Değişimin en önemli bulguları, diktatörlere karşı yapılan mitinglerin İslamcı değil, demokratik niteliğidir.
Örgütler devrim değil, demokratik katılım peşindeler. İktidardan pay istiyorlar.
İslami hareketler tek tip değildir; farklı eğilimler vardır. Bu bile değişimin kanıtıdır.
Siyasal İslamcılık, ekonomik ve siyasi program ortaya koyamadı. Ekonomik ve siyasi alan İslam düşüncesinde kaçınılmaz olarak sekülerleşti.
Bugün İslami örgütlerin hemen hepsi açıkça piyasa ekonomisi diyor. Faizsiz ekonomik sistemi artık gündemde değil.
Siyasal İslami örgütler artık alternatif bir ekonomik ve sosyal sistem savunmuyor. Moral değerlerde muhafazakâr, ekonomide liberal hale gelmişlerdir.

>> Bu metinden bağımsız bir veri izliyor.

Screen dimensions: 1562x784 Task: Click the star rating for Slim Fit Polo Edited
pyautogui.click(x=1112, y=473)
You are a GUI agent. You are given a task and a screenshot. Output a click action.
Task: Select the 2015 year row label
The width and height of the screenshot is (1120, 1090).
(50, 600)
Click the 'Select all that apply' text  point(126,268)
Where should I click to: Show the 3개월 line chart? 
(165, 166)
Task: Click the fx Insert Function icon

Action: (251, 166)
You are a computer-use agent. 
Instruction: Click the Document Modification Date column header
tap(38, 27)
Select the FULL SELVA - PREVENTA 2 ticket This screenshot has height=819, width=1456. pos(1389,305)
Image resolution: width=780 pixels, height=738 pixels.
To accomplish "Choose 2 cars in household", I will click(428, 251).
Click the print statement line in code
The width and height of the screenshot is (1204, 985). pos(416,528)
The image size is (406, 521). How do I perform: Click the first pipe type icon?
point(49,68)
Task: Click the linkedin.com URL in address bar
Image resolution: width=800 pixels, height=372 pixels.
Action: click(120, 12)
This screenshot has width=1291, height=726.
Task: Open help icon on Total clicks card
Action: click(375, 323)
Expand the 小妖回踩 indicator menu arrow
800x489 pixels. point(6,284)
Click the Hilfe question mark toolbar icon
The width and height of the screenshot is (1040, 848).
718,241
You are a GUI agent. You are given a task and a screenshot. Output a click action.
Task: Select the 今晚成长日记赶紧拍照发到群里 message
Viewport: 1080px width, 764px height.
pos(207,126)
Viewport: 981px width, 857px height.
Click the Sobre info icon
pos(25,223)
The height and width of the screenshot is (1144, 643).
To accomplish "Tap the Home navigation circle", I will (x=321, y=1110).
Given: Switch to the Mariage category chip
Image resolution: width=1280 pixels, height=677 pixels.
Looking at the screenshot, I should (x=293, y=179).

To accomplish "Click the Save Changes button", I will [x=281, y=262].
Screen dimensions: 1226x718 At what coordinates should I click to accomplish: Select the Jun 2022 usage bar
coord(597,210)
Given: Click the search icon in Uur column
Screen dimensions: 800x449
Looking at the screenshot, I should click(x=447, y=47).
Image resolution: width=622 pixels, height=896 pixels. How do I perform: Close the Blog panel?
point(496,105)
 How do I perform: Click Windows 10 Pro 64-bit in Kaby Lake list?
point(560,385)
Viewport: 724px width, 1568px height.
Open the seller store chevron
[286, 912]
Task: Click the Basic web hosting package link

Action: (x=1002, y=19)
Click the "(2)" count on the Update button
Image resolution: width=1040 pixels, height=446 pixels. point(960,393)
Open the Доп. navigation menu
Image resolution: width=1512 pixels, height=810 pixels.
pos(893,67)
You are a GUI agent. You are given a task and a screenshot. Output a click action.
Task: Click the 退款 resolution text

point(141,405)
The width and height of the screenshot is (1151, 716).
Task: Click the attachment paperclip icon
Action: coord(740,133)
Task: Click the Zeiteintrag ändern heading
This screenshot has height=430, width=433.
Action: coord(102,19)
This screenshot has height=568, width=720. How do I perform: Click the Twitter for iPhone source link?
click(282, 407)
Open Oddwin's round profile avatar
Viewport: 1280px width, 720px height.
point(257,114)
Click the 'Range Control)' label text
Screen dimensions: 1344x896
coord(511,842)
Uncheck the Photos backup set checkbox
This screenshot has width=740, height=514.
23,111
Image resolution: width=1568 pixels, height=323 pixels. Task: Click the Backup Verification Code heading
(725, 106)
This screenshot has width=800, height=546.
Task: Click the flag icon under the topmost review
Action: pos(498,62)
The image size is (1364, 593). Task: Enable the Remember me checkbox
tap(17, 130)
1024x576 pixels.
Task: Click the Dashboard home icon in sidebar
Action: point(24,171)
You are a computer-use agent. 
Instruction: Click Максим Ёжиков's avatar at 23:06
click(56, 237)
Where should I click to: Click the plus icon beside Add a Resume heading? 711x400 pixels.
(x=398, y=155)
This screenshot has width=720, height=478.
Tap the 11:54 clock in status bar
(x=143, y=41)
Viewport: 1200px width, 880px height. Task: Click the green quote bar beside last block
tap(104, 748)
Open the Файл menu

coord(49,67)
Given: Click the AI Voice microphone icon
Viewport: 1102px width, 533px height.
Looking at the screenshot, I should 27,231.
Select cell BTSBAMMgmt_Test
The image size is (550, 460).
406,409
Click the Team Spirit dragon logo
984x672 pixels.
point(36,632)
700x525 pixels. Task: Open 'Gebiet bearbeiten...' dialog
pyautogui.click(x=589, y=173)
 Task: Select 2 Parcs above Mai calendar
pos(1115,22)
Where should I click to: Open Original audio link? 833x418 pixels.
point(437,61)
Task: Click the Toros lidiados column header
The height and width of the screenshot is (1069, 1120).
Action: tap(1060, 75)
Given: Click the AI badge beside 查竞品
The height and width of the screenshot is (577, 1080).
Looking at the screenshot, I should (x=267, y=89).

Bugün artık İslamcıların burjuvalaşmasından bahsediliyor. Kavram, karmaşık değişim sürecini analiz etmede kesinlikle bir anahtar değerindedir.
21. yüzyılda İslam gayri siyasileşiyor ama toplumsallaşıyor, sosyal hizmetler alanındaki başarısı bundandır.
İslam dünyasındaki değişimin temelinde küresel güçlerin gizli planları değil, toplumlarda eğitimin, şehirleşmenin, orta sınıflaşmanın ve iletişim araçları sayesinde dünyadaki refah ve özgürlükler konusunda farkındalığın gelişmesi vardır.
Böylece burjuva değerler yani bireysel özgürlük, kadın eşitliği, ekonomik rasyonellik, demokrasi gibi kavramlar, özlemi olarak kalmayıp İslami düşüncelere de girmektedir.
Elbette örnekler karmaşık süreçleri tümüyle sembolize etmez ama o örnek değişime yol açan faktörleri yansıtıyorsa konuyu anlatmada ideal model olarak kullanılabilir.
Gelişmeler İslam rönesansını doğuracak mıdır? İslam toplumları bir rönesans sürecine girdiler mi? Zor, sıkıntılı ama sonu iyi olacak bir süreç..
Günün Sözü: Anlayan ve anlamayan insanı doğru anla ki, pişman olmayasın.